執筆/堀 信二(福岡・ふれあいファーマシー北九州・薬剤師)
監修/金田 早苗(全日本民医連薬剤委員会・薬剤師)

 読者のみなさんから寄せられた薬の質問に薬剤師がお答えします。
 今回は薬の服用方法についてです。

Q1:薬を飲むタイミングとして、「食後」のほかに「食前」「食直前」などがあるのはなぜですか。

 「食前」とは食事の30分前のこと。薬の目的や性質によって、食前に服用しなければならないものがあります。
 例えば食欲増進剤は、食べる前に胃の運動を活発化させる効果があります。吐き気を抑える制吐剤は、食べ物が胃の中に長時間残らないようにする目的があり、食前に飲む必要があります。
 漢方薬は食前に飲むことで、食べ物の影響を受けずに腸内細菌によって吸収されやすくなります。また薬草などの独特なにおいが、食事と一緒になって吐き気をもよおすことがあるため、食前が望ましいとされます。
 「食直前」とは食事の5~10分前のこと。食後の急激な血糖の上昇を抑える糖尿病治療薬など、食事と一緒に消化管に入って効果を発揮するものが挙げられます。

Q2:食欲がなくて食べられない時に、薬を飲んでもいいですか。

 解熱鎮痛剤など薬によっては、食事をせずに服用すると胃に大きな負担がかかります。ビスケットなど少量の食べ物を胃に入れてから薬を飲むようにしてください。どうしても無理な時は、多めの水と一緒に服用して胃を保護します。

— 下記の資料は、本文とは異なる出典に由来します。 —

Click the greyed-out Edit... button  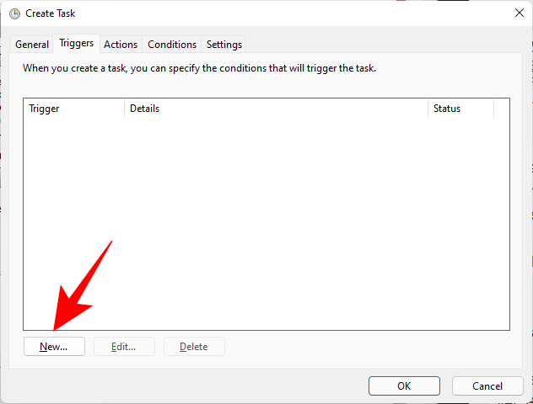[124, 346]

Q3:「起床時」や「空腹時」に服用するという指示の場合はどうすればいいですか。

 「起床時」(朝食前)の服用を指示されることがあります。食事の影響を受けやすい薬や、胃の中が空の状態でないとほとんど吸収されない薬などです。服用後30分間は水以外はとらないようにしましょう。
 「空腹時」という指示の場合、食事から2時間ほど経った空腹時に服用すれば問題ありません。ただ、食事によっては薬の効果に大きな影響を与えるものもあります。起床時や就寝前など、できるだけ胃の中が空っぽの状態の時に服用しましょう。

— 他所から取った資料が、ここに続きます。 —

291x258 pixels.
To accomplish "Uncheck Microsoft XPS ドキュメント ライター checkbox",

Q4:薬をアルコールやコーヒーと一緒に飲んでも大丈夫ですか。

 アルコールやコーヒーの成分により、薬の効果が強く出たり弱くなることがあります。水やお湯以外で薬を飲むのは避けましょう。
 特に睡眠薬は、アルコールと一緒に飲まないようにしてください。晩酌などでお酒を飲んだ場合は、少し時間を空けてから服用しましょう。